IT SHOT 9 INCHES HIGHER WITH BH209!!!!!!!!!! 

that tells me the BH209 has outstanding velocities compared to the 777 pellets......and he was able to bring his groups in from about 1.25 inches to about 3/4 of an inch....pretty much shoots clover-leafs now


----------



## bevills1

pmcIntosh, my TC Black Diamond shoots very well with sabots and 100 grains of fresh Pyrodex pellets which is powder that was tried first, but 1 year old Pyrodex pellets gives very erratic results. Last year I tried fresh Jim Shockey's Gold FFG powder with identical erratic results. Last week I tried the new Blackhorn 209 powder and got bullet holes touching size groups.

I suspect this is due to some black powder substitutes absorption of moisture thus causing inconsistent propellant charges. The new Blackhorn 209 does not absorb moisture and is more powerful as well as much easier to clean and may be cleaned just like guns firing smokeless powder loads. Note Blackhorn 209 is for use with 209 shotsehll primers and in inline guns only.


----------



## Jim Thompson

just a heads up that on saturday morning somehow or another I kicked my gun off the front porch and it hit pretty hard.  I then shot it at the 100 yrd range we have and was not even hitting 8" round!  glad I shot it!  carried my bow all weekend.

went to the range on monday to see what was up.  using a larger backstop, my first 2 shots were TOUCHING EACH OTHER but 9" to the right and about 2" low.  cannot believe it knocked my scope off that much.  very high quality scope and mounts.  nothing was loose.  just a freak of nature I guess.

so I made the adjustments and in the next couple of hours proceeded to shoot about 30 rounds through a small fist sized hole at right at 2" high without a single flyer caused by me or the gun

did I mention no swabbing between shots?

also my harvester smooth short sabots came in and I used them all day instead of the ones that came with my shockwaves and they shot great.  not sure if they did any better than the standards, but they are cheap and I have them so I am using them.

TC encore 50
100 gr by volume BH209
winchester 209 primers
250 gr TC shockwaves
smooth short harvester sabots


----------



## WTM45




----------



## banana-clip

I need to invest into some of that Buckhorn powder.  It sounds like some good stuff.


----------



## Jim Thompson

WTM45 said:


>



all that grinning and all my shooting and YEP you guessed it, I need more powder already!


----------



## WTM45

Powder Valley has BH209 for $25.98 per jug!  Go in with some buddies, buy in bulk and save!

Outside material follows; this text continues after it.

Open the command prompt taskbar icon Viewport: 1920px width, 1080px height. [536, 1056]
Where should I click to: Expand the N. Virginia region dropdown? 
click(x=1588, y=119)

http://www.powdervalleyinc.com/


----------



## Jim Thompson

WTM45 said:


> Powder Valley has BH209 for $25.98 per jug!  Go in with some buddies, buy in bulk and save!
> 
> 
> http://www.powdervalleyinc.com/



yeah I know, but no one else is shooting it around me yet.


----------



## fountain

jt--did not clean at all????  that is kool


----------



## Jim Thompson

fountain said:


> jt--did not clean at all????  that is kool



it is very cool.  fact is I am pulling mine to clean it in a few...from mondays shoot.  probably dont have to, but dont like to leave a dirty gun


----------



## pcsolutions1

I can second the great results.  I had been shooting pellets of 777 just because it was easy.  The interesting part is the change in the groups I got with a gr. change.  At first I measured 100 gr. with my brass redhead measure and it shot well but not as tight as my 777 groups, probably 1.5-2".  Here's where it gets interesting.  I have a plastic redhead measure and it has caps at both ends so you can put a load of powder in one end and a bullet in the other.  Well I measure 100 gr with the brass and pour it in the plastic one to check the consistency and it only measures 90 gr.  Wierd.  Well, I put it to 100 gr with the plastic one and it shoots groups with the holes touching.  I shot a 3 shot group you could cover with a quarter at 100 yards.  That's crazy accurate with .45 cal sabots.  The cleanup is amazing.  I run 2 dry patches down first followed by a hoppes patch and another dry one or 2 and it's clean as a whistle.  This is the best thing I can imagine.  

It also seems to be true about the non corrosive properties.  I have left mine for 2 weeks after I shot it with this powder before I clean it and the same thing for cleaning and no sign of rust on the patches, etc.   That's not the case with 777.

Tom


----------



## HandgunHTR

Hey Jim,

I know this is a little late, but if you want to order in bulk, I can probably get a couple more people (besides myself) who would be willing to pony up to the bar with you.  I always need more powder.


----------